With a seven match unbeaten streak under their belts, Roma ended 2019 on a high note, climbing all the way back to fourth place in Serie A, even putting a bit of space in between themselves and fifth place Atalanta. What's more, Roma have really been on a run all season long, having only lost three matches in all competitions. It's a streak we would have screamed for in nearly any other year, so let's try and keep some perspective in the wake of yesterday's putrid display against Torino.
There’s really no way to take the stink off this loss, but considering all that preceded it, I’ll encourage you not to throw the baby out with the bath water; Roma are heading in the right direction.
Having said that...Roma were atrocious in their first match of 2020. With 31 shots attempted and only seven on target, Roma put a new spin on the word wasteful. The attempts were there in spades, but as the match wore on Roma seemed to simply settle for any available shot, and, well, you saw what happened.
Despite the loss to Torino, Roma remain in fourth place, though their grasp on that position has grown more tenuous. A win could have potentially put seven points between Roma and fifth place Atalanta, but with nothing to show for yesterday's efforts, Roma's lead could potentially shrink to one point.
Now that we've got all that out of the way, let's take a look at the highs and lows from this one. And as a reminder, statistics to play a larger role in these, so despite Roma's poor showing yesterday, there were still a few standouts.
For the first time Roma's magnificent manager makes our list of sinners. Yes, his team couldn’t hit the broadside of a barn yesterday, and while I wouldn't dare say he was out coached, his failure to make any real tweaks in the flow of the match didn't help matters any. While the first change he did make, removing Diego Perotti in the 72nd minute, did little to change the flow of attack and stripped the club of perhaps its most effective player to that point.

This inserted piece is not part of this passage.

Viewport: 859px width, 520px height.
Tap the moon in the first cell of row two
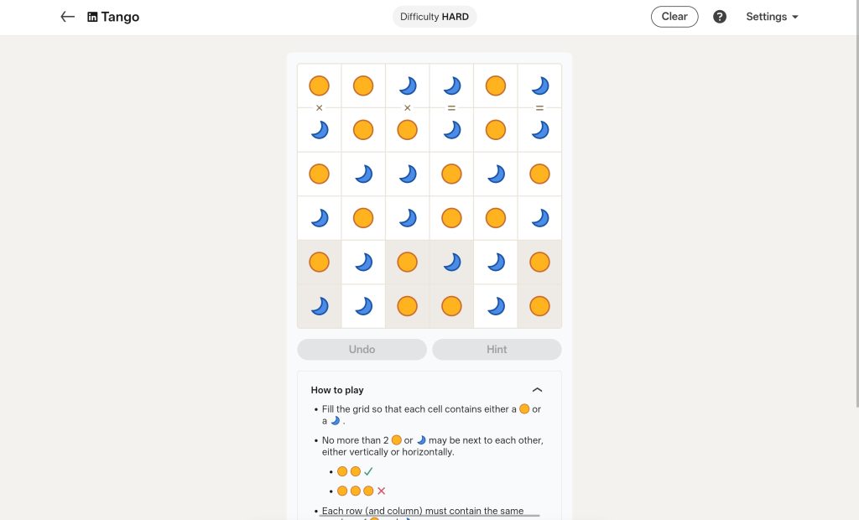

However, to his eternal credit, Fonseca recognized and copped to his club's difficulties in the match:
There were difficulties in the first phase of build-up, with Amadou Diawara and Jordan Veretout – that’s true. However in the first seven minutes of the game alone we managed to create several opportunities
we had a hard time down the right channel. Torino always had three players in that area of the pitch, which caused us problems, particularly in the first period.
He didn't really elaborate, so we can only guess what he told the club throughout the match, but Roma didn't really pass the eye test yesterday: they were sluggish and too one-dimensional for large swaths of the match and didn't really seem to correct the issue as the match wore on.
Some of that has to fall on the manager, no matter how poor the shots were.
In some ways, Dzeko finds himself in a unique position regarding the relative distribution of criticism and praise. As the club's only legit forward, he earns heaps of praise when Roma plays well (even if he's not actually scoring) and when things are going bad, he's just as likely to receive undue blame.
But...uh...he was not good yesterday. In 90 minutes, Dzeko put only one of his five attempts on target and completed only 64% of his passes while committing several turnovers and/or unforced errors. And then there was that moment in the first half where he was done in by a patch of grass on what otherwise seemed like a decent chance at beating Sirigu.
Dzeko has had worse matches in a Roma shirt, but this was another shining example of how much this club relies on him...for better or worse.
Roma were a bit letdown by their back-line as well (neither Smalling nor Mancini were at their best) but let's try and dig out some positives from this one.
I was pretty shocked by these numbers as well, but in 90 minutes Pellegrini dished out seven key passes, hit on two of four long balls, played six accurate crosses, drew three fouls and ripped off eight shots, though only two were on target.
Roma were pretty wasteful in attack, but were it not for Pellegrini, they wouldn't have had as much to waste...if that makes sense. Pellegrini's development as a passer and play-maker this season has been a joy to watch, and he even pulled off a Totti-esque backheel yesterday, one that Zaniolo very nearly turned into a goal.
We don't know what the future holds for Alessandro Florenzi, but Pellegrini has what it takes (and more) to be the Roman standard bearer for many years to come.
Lopez can't really be blamed for either goal yesterday—Belotti could attempt that shot 100 more times and never make it—but he flashed his impressive positioning and reflexes several times throughout the match, and was superb with the ball at his feet, hitting on eight of twelve long balls while completing nearly 86% of his passes.
Pau was a bit slow to start the season, but he's really been showing the goods over the past couple of months. Agility, reflexes, intelligence and distribution—he's got them all. He's the Real McCoy.
Based on his 72 minutes of action yesterday, it sure seems like we're headed for another Perotti upswing. The 31-year-old Argentine is a notoriously hot and cold player, but when he's on form, he's arguably Roma's most skilled player with the ball at his feet.
In those 72 minutes, Perotti completed 94% of his passes, handed out four key passes, dribbled past four defenders, drew three fouls and hit on three of three long balls.
He was far and away Roma's most dangerous player yesterday, but made way for Kalinic (for some reason) midway through the second half. With Cengiz Ünder relegated to the bench and Justin Kluivert injured, Roma will need every bit of Perotti early in 2020.